======== EXCERPT ========

Sharing patient management may not come naturally to many physicians, especially if not part of their institutional culture. At AnCan we say, let the doctor most specialized in each aspect of care take responsibility for it on behalf of the patient.  When inappropriate doctors stand in the way, the patient suffers.

Of course, AnCan is a patient driven organization ….. we welcome a response from other docs to explain what we are missing!

Consequences of Compromised Health Care

Consequences of Compromised Health Care

Consequences of Compromised Health Care

This week, Peter Kafka considers how the constraints on providing health care during the pandemic may have long term consequences.

As an editorial note, we now see how discouraging PSA testing has come back to haunt us. The American Cancer Society projections for new prostate cancer cases in 2021 have leapt 30% from 2020 to 2021 reaching ca. 249,000.  Ancan puts it down largely to built-up backlog due to lack of testing. (rd)

As I sit down to compose this reminder notice for our upcoming meeting, I am very much aware that here in the USA this weekend we will probably reach the milestone of half a million recorded deaths from Covid-19 in the year since the first deaths were reported.  Regardless of how you might process numbers such as this, one thing for sure is that this Pandemic has flipped much of our healthcare system on its head and that impacts all of us.  And of course, this is not only true in the US, but throughout the world.

Just the other day, “I heard it through the grapevine… that my medical oncologist (for the past 6-1/2 years)  would no longer be mine”.  Yes, the thriving practice that he was such an integral part of began losing so much money this past year that he had to depart for his own financial security.  Many independent medical practices are struggling as are hospitals that depended upon elective surgery and emergency room visits to remain financially viable.  People just aren’t going to the doctor the way they used to in 2019.

======== DATA ========

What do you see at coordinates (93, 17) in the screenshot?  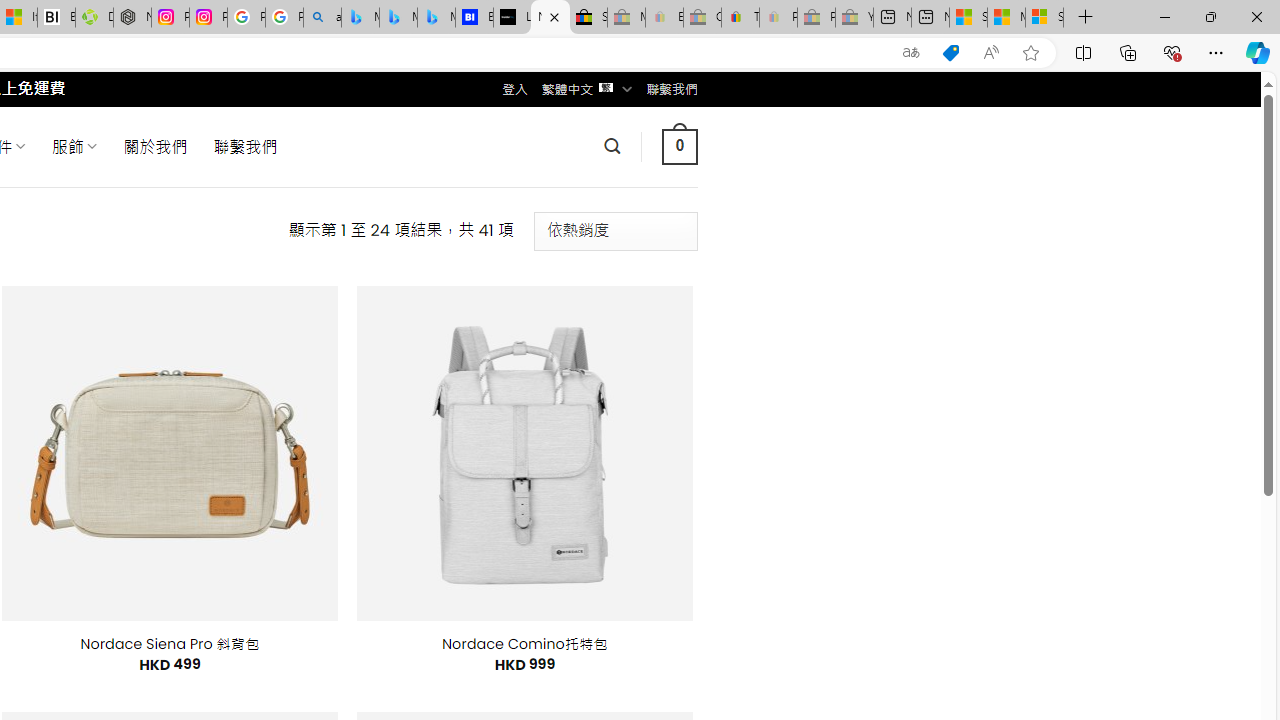 I see `'Descarga Driver Updater'` at bounding box center [93, 17]. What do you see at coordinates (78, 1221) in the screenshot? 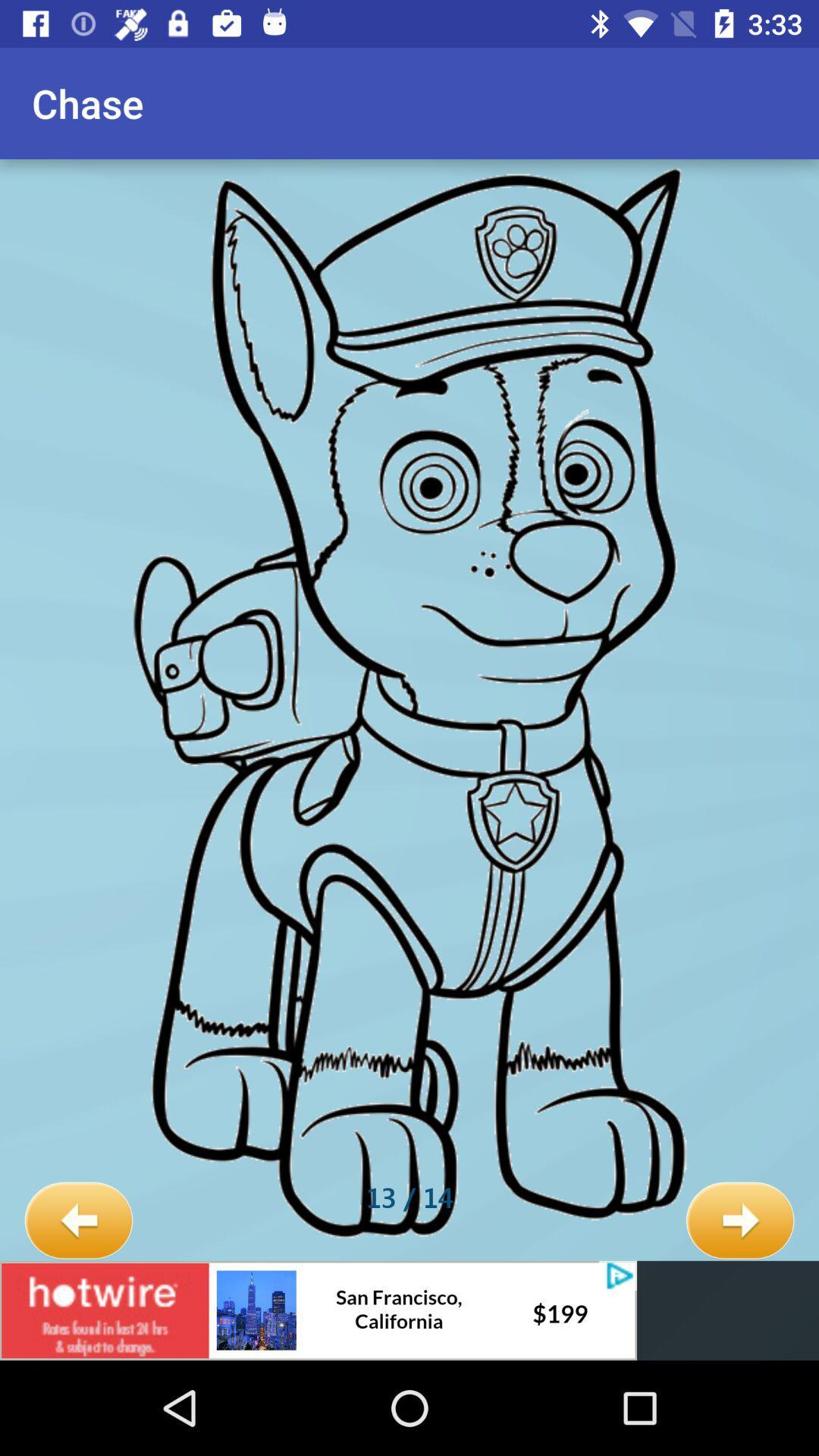
I see `the icon at the bottom left corner` at bounding box center [78, 1221].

========

(TASK BRIEF)
Answer these questions from the health care excerpt:
1. By what percentage did the American Cancer Society projections for new prostate cancer cases rise from 2020 to 2021?
2. What milestone in recorded Covid-19 deaths does the writer expect the USA to reach that weekend?
3. For how long had the writer's medical oncologist been the writer's oncologist?
The listing is separate material and has no connection to the health care excerpt.

(EXERCISE SOLUTION)
1. 30%
2. Half a million recorded deaths
3. 6-1/2 years